Out of Focus by Margaret Buffie

When Bernie was thirteen, she told her mother, “When you stop being a drunk, I’ll call you Mom.” She’s sixteen now, and still calls her mom Celia. Things have started to look up for Bernie and her younger brother and sister. Celia is marrying Mario, who loves the kids and is a genuinely nice guy. They’ll have a house instead of a roach-infested apartment, her little brother won’t have to worry about the bully down the hall, there will be groceries in the fridge, and just maybe, Celia will sober up.

So Bernie thinks, until the morning of the wedding when she finds that Celia (who didn’t showed up for her own bridal shower the night before) has called the whole thing off. There are three constants in Bernie’s life: looking out for her younger brother and sister, her love of photography (a legacy from her photographer father, who left them years ago), and that Celia will never stay sober, no matter how many times she promises. Calling off the wedding is just one thing to add to a long list of disappointments.

Then Bernie finds out that her mother has inherited Black Spruce Lodge, a former guest lodge on a lake in Ontario, from an aunt Bernie’s never heard of. Celia wants to sell it outright, but Bernie sees a way out. She blackmails Celia into staying at the Lodge for the summer, and plans on fixing it up and opening it to guests again. But the place is a mess, and even with help from the neighbours, Bernie’s got a lot to deal with. There’s Jack, who’s funny and friendly, and quite literally the guy next door. And Tony, the good-looking novelist renting a cabin across the lake, who seems quite taken with both Celia and Bernie. And then there’s Bernie’s anger with her mom, herself, and everyone around her.

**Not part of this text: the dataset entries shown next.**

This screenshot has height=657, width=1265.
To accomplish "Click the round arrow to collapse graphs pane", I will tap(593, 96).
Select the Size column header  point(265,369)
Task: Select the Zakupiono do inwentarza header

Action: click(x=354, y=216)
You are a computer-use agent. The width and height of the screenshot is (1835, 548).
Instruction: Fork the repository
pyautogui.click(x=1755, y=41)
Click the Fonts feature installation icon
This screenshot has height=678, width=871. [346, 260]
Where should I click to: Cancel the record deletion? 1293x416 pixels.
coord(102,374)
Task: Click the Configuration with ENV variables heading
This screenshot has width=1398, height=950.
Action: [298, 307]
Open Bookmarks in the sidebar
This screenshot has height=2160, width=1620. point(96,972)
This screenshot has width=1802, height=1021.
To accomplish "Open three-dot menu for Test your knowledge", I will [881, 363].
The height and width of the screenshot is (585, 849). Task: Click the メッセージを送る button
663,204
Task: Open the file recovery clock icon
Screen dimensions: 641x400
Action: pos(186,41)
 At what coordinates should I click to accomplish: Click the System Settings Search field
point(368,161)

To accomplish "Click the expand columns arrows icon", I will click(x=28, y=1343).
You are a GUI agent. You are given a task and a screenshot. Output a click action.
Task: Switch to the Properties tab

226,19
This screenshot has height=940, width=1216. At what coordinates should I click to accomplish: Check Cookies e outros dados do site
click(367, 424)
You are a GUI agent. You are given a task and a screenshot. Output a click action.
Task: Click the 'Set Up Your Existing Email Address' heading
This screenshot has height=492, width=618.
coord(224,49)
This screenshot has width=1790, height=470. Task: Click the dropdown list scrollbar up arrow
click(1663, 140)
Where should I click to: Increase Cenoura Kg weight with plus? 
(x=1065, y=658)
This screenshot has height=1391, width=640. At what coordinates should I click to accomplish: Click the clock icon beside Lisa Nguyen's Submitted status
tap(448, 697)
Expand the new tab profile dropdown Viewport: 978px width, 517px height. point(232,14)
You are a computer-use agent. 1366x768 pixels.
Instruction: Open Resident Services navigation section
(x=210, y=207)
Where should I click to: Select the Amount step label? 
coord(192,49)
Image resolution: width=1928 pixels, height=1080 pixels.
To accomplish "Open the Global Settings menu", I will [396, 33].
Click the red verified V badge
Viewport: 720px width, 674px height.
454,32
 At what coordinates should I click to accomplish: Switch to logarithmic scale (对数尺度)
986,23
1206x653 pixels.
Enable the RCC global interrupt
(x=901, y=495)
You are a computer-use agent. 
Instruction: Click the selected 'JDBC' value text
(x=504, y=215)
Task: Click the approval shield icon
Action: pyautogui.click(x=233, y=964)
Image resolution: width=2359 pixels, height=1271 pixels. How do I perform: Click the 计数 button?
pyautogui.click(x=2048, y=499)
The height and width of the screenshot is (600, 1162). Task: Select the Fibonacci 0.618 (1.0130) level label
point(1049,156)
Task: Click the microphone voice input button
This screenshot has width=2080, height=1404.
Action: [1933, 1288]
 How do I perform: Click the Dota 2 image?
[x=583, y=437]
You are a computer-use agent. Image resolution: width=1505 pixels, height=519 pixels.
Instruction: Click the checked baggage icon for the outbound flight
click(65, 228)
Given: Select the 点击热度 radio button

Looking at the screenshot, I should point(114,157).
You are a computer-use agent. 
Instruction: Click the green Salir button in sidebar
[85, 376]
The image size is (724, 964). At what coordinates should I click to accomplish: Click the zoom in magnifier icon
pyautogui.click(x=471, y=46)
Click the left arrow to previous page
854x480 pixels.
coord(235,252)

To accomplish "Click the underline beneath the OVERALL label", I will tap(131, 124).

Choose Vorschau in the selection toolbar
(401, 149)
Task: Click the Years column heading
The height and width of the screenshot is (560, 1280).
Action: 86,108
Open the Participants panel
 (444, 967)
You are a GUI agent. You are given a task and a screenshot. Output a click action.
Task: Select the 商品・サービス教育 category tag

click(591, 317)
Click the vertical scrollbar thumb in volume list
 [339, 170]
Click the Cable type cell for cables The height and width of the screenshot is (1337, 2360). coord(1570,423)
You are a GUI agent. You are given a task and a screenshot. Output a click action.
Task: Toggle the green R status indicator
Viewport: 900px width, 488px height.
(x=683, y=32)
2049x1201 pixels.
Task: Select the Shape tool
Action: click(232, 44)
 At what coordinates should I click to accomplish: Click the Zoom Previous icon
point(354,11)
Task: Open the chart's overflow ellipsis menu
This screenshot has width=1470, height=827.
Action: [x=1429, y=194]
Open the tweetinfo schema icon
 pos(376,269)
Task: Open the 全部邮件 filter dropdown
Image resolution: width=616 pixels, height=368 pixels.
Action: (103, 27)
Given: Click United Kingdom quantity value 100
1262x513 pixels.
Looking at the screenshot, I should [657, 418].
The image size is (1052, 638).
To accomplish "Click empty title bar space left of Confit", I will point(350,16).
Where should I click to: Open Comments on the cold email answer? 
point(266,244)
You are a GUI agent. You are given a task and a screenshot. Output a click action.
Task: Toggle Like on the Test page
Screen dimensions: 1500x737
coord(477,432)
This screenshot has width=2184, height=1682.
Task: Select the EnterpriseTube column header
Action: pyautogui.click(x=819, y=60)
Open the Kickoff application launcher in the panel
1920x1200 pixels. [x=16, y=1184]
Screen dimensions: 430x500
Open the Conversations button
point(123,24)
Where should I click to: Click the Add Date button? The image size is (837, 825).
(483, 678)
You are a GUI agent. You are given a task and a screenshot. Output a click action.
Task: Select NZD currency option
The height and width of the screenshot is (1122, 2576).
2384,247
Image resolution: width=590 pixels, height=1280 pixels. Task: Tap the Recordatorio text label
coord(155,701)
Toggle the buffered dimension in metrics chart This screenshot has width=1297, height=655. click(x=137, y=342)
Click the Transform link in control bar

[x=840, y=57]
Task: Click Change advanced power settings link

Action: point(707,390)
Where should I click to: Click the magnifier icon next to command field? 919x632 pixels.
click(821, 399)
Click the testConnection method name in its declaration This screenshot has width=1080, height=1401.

I wasn’t really able to get into Margaret Buffie’s last few books–the Seeker trilogy–but much to my delight, this is much closer to some of her older books like Who is Frances Rain and My Mother’s Ghost. (Though I think my favourite is still The Guardian Circle, which was also published as The Warnings.) This is not just another problem novel. There’s a very vivid sense of place–specifically Ontario lake and cabin country. (Which is often described as the quintessential Canadian experience–not necessarily the case for this prairie girl. But anyways.) And the characters–Bernie’s not a martyr, and her mother’s not a monster. This is a book where nobody’s perfect. Sure, it’s obvious that Bernie shouldn’t be trying to hook up with the older writer; that’s kind of the point there. The message is also pretty plain that she needs to stop living life vicariously behind her camera. But the sheer complexity of her relationship with her mother and reactions to everything going on in her life are perfect. And in the end we’re left with a definite feeling of hope for all involved–things are starting to get better, and it’s not going to be easy, but it’s going to be okay. That’s what I wanted for this family we’ve come to know and care about, and I think that was the best part. Hope.